But that’s not the end of the thunderstorm gamma radiation story. Aircraft flying close to thunderstorms have also seen a faint glow of gamma radiation coming from clouds. These storms seem to have enough energy to produce a low-level simmering of gamma radiation, but something prevents it from creating an explosive burst like a popping corn kernel.

“A few aircraft campaigns tried to figure out if these phenomena were common or not, but there were mixed results, and several campaigns over the United States didn’t find any gamma radiation at all,” Cummer said. “This project was designed to address these questions once and for all.”

The research group secured the use of a NASA ER-2 High-Altitude Airborne Science Aircraft. A retrofitted U2 spy plane left over from the Cold War, it flies over twice as high as commercial aircraft and about three miles above most thunderstorms. It’s also extremely fast, giving the team the opportunity to pick the exact thunderstorms they thought were most likely to produce results.

“The ER-2 aircraft would be the ultimate observing platform for gamma-rays from thunderclouds,” said Nikolai Østgaard, professor of space physics at the University of Bergen in Norway and lead investigator of the project. “Flying at 20 km [12.4 miles], we can fly directly over the cloud top, as close as possible to the gamma-ray source.”

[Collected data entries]
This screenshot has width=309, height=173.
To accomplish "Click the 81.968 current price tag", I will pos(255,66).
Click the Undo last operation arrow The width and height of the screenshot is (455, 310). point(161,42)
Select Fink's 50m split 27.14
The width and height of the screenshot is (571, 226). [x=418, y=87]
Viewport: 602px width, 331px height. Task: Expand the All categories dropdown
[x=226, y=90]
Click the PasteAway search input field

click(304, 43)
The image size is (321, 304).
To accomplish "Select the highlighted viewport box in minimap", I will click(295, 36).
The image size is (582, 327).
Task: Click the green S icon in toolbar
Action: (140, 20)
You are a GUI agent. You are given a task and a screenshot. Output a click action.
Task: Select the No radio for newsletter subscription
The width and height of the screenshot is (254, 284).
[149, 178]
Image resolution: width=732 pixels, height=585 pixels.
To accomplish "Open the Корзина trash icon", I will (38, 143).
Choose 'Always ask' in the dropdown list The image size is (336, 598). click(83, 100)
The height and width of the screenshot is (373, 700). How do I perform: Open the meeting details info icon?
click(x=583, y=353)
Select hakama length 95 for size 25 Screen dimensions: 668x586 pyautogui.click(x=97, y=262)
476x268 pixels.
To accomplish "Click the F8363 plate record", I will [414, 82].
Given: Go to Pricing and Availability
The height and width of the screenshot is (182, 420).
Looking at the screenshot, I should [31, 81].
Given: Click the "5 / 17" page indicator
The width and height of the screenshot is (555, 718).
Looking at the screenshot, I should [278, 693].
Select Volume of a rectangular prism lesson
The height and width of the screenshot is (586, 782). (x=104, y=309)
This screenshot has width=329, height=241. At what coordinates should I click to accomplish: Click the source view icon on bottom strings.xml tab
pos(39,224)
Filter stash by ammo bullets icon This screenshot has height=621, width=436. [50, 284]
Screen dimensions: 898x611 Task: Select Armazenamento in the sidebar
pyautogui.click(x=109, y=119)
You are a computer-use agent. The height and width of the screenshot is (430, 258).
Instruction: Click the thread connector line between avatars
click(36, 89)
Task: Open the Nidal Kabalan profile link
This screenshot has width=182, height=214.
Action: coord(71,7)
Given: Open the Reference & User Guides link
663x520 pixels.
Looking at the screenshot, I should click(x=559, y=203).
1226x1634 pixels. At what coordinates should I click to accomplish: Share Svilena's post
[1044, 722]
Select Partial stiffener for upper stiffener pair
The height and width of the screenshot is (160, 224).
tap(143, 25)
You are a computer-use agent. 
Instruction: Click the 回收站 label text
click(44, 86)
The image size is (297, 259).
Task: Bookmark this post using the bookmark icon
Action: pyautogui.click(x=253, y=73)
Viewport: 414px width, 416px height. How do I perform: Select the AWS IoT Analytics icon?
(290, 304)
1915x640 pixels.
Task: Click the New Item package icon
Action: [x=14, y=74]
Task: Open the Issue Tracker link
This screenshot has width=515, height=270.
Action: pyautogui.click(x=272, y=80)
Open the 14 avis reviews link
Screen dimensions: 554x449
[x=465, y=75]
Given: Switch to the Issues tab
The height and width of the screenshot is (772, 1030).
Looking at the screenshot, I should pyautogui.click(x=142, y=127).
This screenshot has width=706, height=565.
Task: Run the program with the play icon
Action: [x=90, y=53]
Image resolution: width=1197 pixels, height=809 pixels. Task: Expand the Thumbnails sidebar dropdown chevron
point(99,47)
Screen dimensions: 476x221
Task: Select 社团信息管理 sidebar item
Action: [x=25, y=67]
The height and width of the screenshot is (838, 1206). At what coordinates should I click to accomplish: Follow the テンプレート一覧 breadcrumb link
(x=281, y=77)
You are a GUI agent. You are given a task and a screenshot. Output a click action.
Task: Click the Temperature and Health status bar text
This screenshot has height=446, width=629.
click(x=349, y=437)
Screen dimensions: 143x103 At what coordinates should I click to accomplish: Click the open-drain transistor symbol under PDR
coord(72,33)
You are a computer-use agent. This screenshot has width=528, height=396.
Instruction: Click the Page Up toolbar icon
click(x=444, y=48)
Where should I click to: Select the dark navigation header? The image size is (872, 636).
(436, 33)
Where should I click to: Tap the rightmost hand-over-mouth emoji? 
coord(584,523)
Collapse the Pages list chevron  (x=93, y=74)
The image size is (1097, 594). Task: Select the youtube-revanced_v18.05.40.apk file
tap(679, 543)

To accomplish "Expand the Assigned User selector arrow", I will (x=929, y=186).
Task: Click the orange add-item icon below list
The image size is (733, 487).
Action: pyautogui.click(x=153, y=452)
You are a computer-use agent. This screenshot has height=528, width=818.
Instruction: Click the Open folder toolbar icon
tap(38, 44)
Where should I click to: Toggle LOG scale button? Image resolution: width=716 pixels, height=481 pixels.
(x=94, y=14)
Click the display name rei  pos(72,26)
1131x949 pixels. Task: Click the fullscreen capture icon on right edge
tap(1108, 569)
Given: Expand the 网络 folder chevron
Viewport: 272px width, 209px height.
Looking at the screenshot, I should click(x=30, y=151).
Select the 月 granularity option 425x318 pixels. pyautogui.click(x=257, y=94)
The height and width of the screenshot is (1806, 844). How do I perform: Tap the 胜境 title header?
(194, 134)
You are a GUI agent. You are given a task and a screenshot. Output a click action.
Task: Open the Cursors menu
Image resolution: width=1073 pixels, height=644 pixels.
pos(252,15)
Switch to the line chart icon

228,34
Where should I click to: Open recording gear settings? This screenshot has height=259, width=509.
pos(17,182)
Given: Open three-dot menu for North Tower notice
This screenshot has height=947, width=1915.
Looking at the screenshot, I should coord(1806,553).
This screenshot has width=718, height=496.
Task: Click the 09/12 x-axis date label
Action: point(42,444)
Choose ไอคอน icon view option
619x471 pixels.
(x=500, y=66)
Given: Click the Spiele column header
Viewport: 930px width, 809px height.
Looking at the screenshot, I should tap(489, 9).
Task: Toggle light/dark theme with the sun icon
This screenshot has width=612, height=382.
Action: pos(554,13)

> Tasks to carry out:
a) In the passage on thunderstorm gamma radiation, how far above most thunderstorms does the ER-2 fly?
b) Return everything in the passage on thunderstorm gamma radiation from "But that’s not" down to "popping corn kernel.".

> Numbered answers:
a) About three miles.

b)
But that’s not the end of the thunderstorm gamma radiation story. Aircraft flying close to thunderstorms have also seen a faint glow of gamma radiation coming from clouds. These storms seem to have enough energy to produce a low-level simmering of gamma radiation, but something prevents it from creating an explosive burst like a popping corn kernel.